Parts of the exercise >>
A. In the text on making user-defined objects work well in the .NET Framework, why does the first Employee program print "Employee: Employee"? Answer in one to three sentences.
B. Repeat a passage from the text on making user-defined objects work well in the .NET Framework, beginning at the words "The information in" and stopping after the words "than calling Equals().".

Selected text >>

——

The information in the preceding chapters is sufficient for writing objects that will function in the .NET runtime, but those objects won’t feel like they were written to operate well in the .NET Framework. This chapter details how to make user-defined objects operate more like the objects in the .NET runtime and the .NET Framework.
1. Things All Objects Will Do
Overriding the ToString() function from the object class gives a nice representation of the values in an object. If this isn’t done, object.ToString() will merely return the name of the class.
The Equals() function on object is called by the .NET Framework classes to determine whether two objects are equal.
A class may also override operator==() and operator! = (), which allows the user to use the built-in operators with instances of the object, rather than calling Equals().
ToString()
Here’s an example of what happens by default:
using System;
public class Employee
{
public Employee(int id, string name)
{
this.id = id;
this.name = name;
}
int id; string name;
}
class Test {
public static void Main()
{
Employee herb = new Employee(555, “Herb”);
Console.WriteLine(“Employee: {0}”, herb);
}
}
The preceding code results in the following:
Employee: Employee
By overriding ToString(), the representation can be much more useful:
using System; public class Employee {
public Employee(int id, string name)
{
this.id = id;
this.name = name;
}
public override string ToString()
{
return(String.Format(“{0}({1})”, name, id));
}
int id; string name;
}
class Test {
public static void Main()
{
Employee herb = new Employee(555, “Herb”);
Console.WriteLine(“Employee: {0}”, herb);
}
}
This gives you a far better result:
Employee: Herb(555)
When Console.WriteLine() needs to convert an object to a string representation, it will call the ToString() virtual function, which will forward to an object’s specific implementation. If you desire more control over formatting, such as implementing a floating-point class with different formats, you can override the IFormattable interface. Chapter 34 covers IFormattable.
2. Equals()
Equals() determines whether two objects have the same contents. This function is called by the collection classes (such as Array or Hashtable) to determine whether two objects are equal. Extending the employee example, you can write the following:
using System;
public class Employee
{
public Employee(int id, string name)
{
this.id = id;
this.name = name;
}
public override string ToString()
{
return(name + “(” + id + “)”);
}
public override bool Equals(object obj)

——

Listed entries >>
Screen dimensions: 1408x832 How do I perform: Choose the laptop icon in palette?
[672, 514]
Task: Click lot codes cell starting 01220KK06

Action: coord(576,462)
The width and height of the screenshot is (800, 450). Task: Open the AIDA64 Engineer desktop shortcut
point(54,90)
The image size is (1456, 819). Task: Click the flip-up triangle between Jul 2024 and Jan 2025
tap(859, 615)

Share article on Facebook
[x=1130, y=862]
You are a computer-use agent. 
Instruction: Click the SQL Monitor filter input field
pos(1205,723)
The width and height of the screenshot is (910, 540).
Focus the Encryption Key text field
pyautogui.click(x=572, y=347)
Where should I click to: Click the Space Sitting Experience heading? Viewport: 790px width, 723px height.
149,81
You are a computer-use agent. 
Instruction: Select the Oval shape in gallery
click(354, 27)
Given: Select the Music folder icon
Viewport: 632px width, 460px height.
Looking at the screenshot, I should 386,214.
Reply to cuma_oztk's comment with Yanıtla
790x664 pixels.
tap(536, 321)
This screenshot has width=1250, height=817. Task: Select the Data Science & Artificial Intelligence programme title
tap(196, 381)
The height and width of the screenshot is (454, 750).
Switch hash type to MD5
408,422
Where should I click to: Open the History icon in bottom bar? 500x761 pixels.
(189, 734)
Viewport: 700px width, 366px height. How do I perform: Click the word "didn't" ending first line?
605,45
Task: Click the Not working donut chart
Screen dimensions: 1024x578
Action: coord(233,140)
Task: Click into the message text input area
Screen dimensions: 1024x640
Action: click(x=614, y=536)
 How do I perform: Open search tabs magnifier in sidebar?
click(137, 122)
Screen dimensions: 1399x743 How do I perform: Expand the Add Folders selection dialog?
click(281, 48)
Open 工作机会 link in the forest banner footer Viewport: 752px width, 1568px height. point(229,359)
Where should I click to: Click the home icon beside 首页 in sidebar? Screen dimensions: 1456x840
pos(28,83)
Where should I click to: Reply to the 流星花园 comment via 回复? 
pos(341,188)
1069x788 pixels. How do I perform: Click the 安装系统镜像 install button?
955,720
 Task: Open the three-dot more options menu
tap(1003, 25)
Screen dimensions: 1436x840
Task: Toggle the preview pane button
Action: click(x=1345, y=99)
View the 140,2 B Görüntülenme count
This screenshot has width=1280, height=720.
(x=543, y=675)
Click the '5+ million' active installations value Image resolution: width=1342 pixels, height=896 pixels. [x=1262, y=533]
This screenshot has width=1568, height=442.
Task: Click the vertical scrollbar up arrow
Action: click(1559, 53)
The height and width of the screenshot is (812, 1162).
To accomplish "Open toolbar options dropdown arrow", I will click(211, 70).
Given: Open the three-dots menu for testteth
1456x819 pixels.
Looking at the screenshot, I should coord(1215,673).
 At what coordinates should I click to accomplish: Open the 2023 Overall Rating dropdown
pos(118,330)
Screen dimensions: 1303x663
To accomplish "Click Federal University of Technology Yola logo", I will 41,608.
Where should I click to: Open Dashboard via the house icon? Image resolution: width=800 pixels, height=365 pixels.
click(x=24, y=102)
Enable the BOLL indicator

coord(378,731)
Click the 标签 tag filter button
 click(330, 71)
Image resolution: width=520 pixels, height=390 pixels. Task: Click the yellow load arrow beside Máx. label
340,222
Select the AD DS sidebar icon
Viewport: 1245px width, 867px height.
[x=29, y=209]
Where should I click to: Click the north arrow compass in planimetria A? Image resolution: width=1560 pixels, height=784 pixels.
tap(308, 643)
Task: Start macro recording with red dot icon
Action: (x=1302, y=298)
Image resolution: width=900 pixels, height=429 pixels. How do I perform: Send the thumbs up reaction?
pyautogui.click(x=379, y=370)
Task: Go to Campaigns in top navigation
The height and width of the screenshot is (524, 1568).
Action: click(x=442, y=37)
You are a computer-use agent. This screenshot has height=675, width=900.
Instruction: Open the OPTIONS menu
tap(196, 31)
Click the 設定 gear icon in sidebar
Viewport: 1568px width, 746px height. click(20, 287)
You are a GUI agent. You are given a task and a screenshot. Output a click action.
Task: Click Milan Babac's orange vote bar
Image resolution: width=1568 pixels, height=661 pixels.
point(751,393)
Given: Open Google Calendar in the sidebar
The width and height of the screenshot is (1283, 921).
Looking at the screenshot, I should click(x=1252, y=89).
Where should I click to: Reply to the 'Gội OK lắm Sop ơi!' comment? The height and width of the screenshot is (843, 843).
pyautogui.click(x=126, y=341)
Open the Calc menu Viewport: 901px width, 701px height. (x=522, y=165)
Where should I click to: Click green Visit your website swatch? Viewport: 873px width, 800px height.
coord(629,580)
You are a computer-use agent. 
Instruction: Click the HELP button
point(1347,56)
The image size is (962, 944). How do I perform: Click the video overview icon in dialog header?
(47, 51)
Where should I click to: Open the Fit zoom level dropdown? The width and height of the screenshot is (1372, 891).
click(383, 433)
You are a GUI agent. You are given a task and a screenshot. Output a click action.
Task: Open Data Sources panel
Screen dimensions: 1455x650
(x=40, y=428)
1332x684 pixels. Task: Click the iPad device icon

——

Answers to the tasks >>
A. That Employee class does not override ToString(). When Console.WriteLine() converts the object to a string, it calls the ToString() virtual function. Without an override, object.ToString() runs, and it merely returns the name of the class.

B.
The information in the preceding chapters is sufficient for writing objects that will function in the .NET runtime, but those objects won’t feel like they were written to operate well in the .NET Framework. This chapter details how to make user-defined objects operate more like the objects in the .NET runtime and the .NET Framework.
1. Things All Objects Will Do
Overriding the ToString() function from the object class gives a nice representation of the values in an object. If this isn’t done, object.ToString() will merely return the name of the class.
The Equals() function on object is called by the .NET Framework classes to determine whether two objects are equal.
A class may also override operator==() and operator! = (), which allows the user to use the built-in operators with instances of the object, rather than calling Equals().